The problem | Nothing but the lines from the one containing "Task: Select the 坏块信息 tab" through the end of the data below should appear in the answer, each exact and free of pictures.

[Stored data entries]
=== Section Start ===

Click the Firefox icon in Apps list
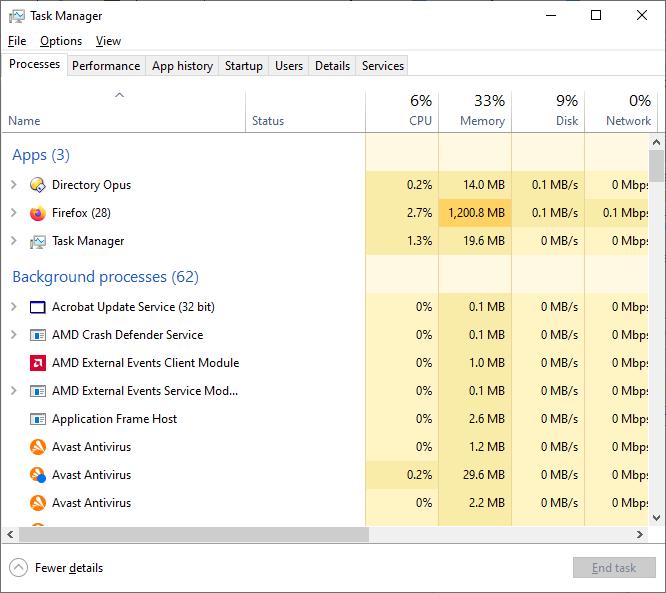This screenshot has width=666, height=593. (38, 213)
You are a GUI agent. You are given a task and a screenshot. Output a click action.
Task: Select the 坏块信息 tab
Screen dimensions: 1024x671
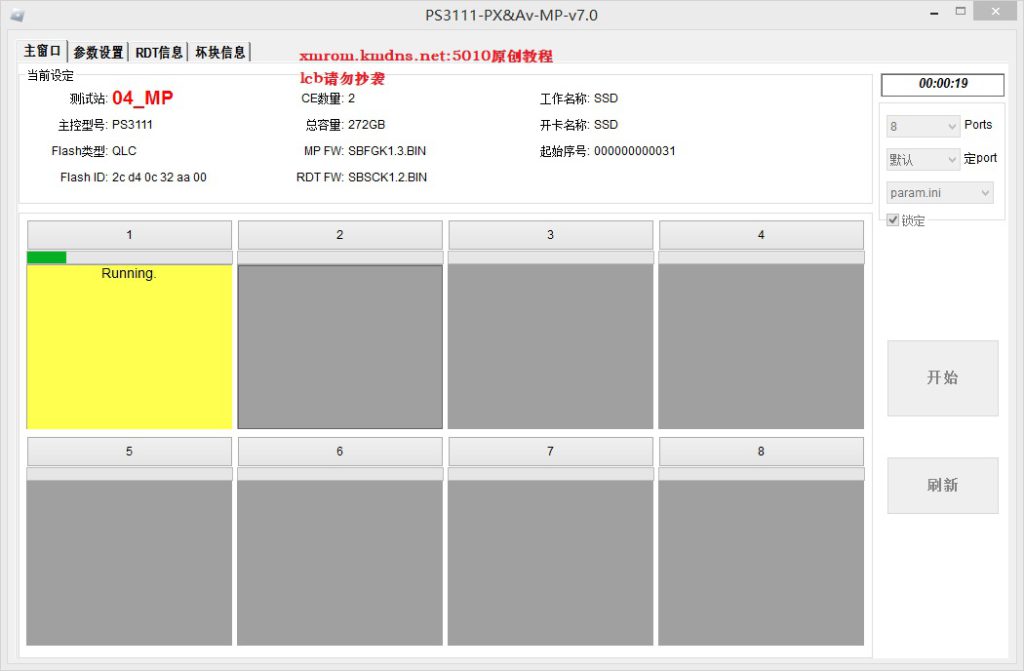(x=219, y=52)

=== Section End ===

Response to the task |
Task: Select the 坏块信息 tab
Screen dimensions: 1024x671
(x=219, y=52)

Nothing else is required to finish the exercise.